Tutti annuiscono concordando con il nano, tranne Hearst e Juan, che a dispetto di tutto e tutti sono impegnati a scuoiare uno dei dracodi morti.
"Che state combinando? Muoviamoci!" li esorta Rune.
Juan risponde senza distogliere la concentrazione sul suo minuzioso lavoro: "Qualche minuto in più non farà la differenza. Guarda che pelle! Hearst ed io sì che avremo stivali alla moda!"
mercoledì 5 giugno 2013
363 - PELLEGRINI IN PERICOLO
Non ci vuole molto a capire cosa sta accadendo: i due custodi del monastero, Zer'i Koztan e Padre Tarek raccontano preoccupati che il gruppo di pellegrini salito questa notte all'Altare di Felm non ha fatto ritorno. Erano guidati da una guida esperta, Fayumm, e da un cavaliere dell'Ordine del Drago, uno dei pochi rimasti al passo, dato che la maggior parte è stata richiamata a Bakaresh in occasione del Capodanno. Il timore è che sia accaduto qualcosa di brutto e per questo cercano aiuto.
"Andremo noi, sappiamo combattere!" afferma Rune, prodigo nell'offrirsi.
"Siano benedetti il Signore e il Santo Drago, che ci mandano pronti il loro sostegno!" esclama a mani alte Zer'i Koztan.
"Siano benedetti il Signore e il Santo Pellegrino, le cui vie sono infinite!" rincara con gli occhi al cielo Padre Tarek.
"Sarà benedetto il giorno in cui ti farai gli affari tuoi!" sibila Juan a Rune. "Abbiamo già una missione!"
"Ci sono delle persone in pericolo Juan, non possiamo far finta di nulla! Qui non si parla di raggranellare monete!" interviene Isabel a supporto del monaco.
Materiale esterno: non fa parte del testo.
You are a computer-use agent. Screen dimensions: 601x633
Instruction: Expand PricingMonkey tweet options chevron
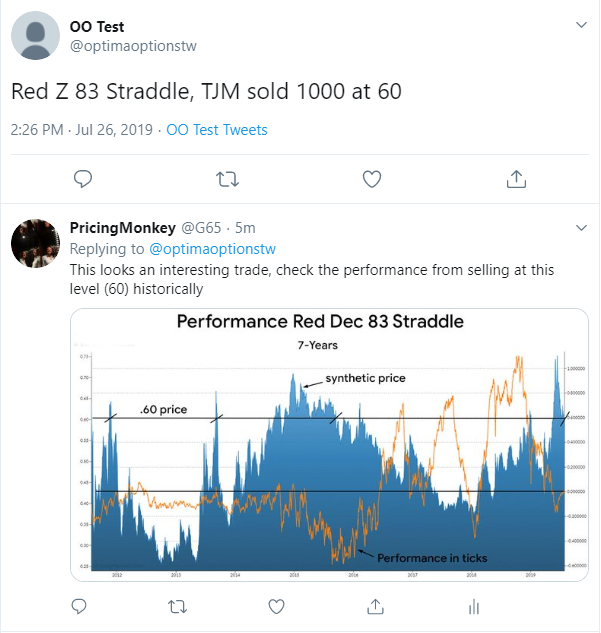(581, 228)
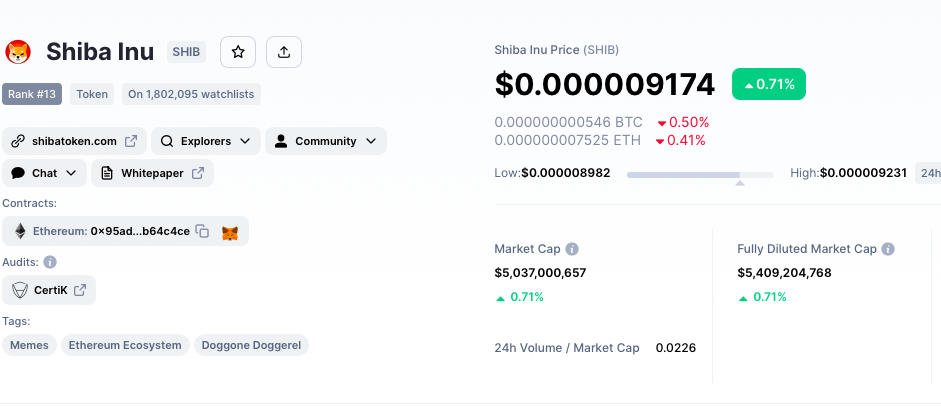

Hearst, Gimble e Bovak annuiscono, sarà una breve deviazione, per aiutare la Chiesa peraltro.
"Accidenti a voi! Beh, non siamo gli unici avventurieri qua, dove sono i due cacciatori? Anche loro sanno combattere, ci daranno una mano!" Juan cerca gli avventori conosciuti la sera prima mettendosi in punta di piedi e scrutando le persone attorno a lui.
"Intendi il mezzorco e il mezzelfo?" chiede l'oste Isam. "Se ne sono andati prima del sorgere del sole."
"Accidenti..."
La risalita del monte Zaghra, rapida in partenza, si fa via via più faticosa con l'avvicendarsi delle ore più calde del mattino, spiegando da sé la ragione per cui i pellegrini salgono di notte nonostante l'impervio sentiero roccioso.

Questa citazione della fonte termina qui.